Можете переписать часть отрывка о Божьем прощении, начиная со слов «И для контраста» и далее до слов «к чувству самоуничтожения.», заменив «мистиков» на «святых»?

> [ИСХОДНЫЙ ОТРЫВОК]:
********

И для контраста дадим пример того, как нас прощает Бог, согласно опыту мистиков. Вот Христос обращается к Габриэлле Босси: «Расскажи о боли твоих ошибок – не столько из-за того, что они загрязнили тебя, сколько из-за того, что они ранили Меня. Потому что у тебя была эта грустная храбрость ранить Богочеловека, отдавшего за тебя Свою Жизнь. И ты ведь это знала. Но переступила через это – и все под Его взглядом, с болью следившим за тобой, ты делала все, что хотела, и чего Он не хотел. Познай же печаль об этом – бесслезную печаль – в твоей обновленной воле, которая приведет тебя к смиренной любви, к чувству самоуничтожения.
Итак, Я ринусь к тебе, как орел, жаждущий добычи, и унесу тебя в уединенные аллеи запертого сада. Тебе захочется рассказать Мне о своем прошлом. Я прикрою твои уста рукою Своею. Ты услышишь слова нежности Милосердия, и они растопят тебе сердце»65.
Вот теперь совсем другое дело! Как далеко мы ушли от Бога наших философов! И как же хочется, чтобы нас возлюбил такой Бог, а не какой-нибудь другой!

********

> [ПРЕДСТАВЛЕННЫЙ МАТЕРИАЛ]:
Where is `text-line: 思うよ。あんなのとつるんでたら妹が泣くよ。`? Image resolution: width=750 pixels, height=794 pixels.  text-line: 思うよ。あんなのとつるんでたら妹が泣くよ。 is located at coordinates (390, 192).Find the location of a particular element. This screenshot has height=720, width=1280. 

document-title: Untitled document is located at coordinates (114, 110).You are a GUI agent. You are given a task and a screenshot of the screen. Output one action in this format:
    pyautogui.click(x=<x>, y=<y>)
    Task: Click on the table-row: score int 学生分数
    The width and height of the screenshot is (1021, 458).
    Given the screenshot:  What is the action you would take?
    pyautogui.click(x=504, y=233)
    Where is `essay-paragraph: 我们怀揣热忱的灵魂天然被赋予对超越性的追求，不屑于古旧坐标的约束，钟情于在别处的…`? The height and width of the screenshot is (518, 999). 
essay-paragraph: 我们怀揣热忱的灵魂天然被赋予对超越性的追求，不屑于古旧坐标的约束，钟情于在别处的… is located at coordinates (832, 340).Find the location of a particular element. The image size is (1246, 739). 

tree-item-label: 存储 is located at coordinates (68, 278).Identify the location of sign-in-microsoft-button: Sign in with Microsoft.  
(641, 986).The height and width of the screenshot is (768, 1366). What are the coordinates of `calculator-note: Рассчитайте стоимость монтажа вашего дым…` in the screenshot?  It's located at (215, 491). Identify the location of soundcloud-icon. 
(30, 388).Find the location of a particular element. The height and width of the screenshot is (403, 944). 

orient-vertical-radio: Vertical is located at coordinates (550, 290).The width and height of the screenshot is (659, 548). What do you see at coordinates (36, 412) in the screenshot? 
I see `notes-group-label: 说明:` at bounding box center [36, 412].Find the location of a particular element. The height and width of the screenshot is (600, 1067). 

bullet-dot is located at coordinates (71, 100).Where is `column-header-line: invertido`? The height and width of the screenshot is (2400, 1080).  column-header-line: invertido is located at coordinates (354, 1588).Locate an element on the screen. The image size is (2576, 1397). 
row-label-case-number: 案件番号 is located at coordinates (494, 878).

********

> [РЕШЕНИЕ ЗАДАНИЯ]:
И для контраста дадим пример того, как нас прощает Бог, согласно опыту святых. Вот Христос обращается к Габриэлле Босси: «Расскажи о боли твоих ошибок – не столько из-за того, что они загрязнили тебя, сколько из-за того, что они ранили Меня. Потому что у тебя была эта грустная храбрость ранить Богочеловека, отдавшего за тебя Свою Жизнь. И ты ведь это знала. Но переступила через это – и все под Его взглядом, с болью следившим за тобой, ты делала все, что хотела, и чего Он не хотел. Познай же печаль об этом – бесслезную печаль – в твоей обновленной воле, которая приведет тебя к смиренной любви, к чувству самоуничтожения.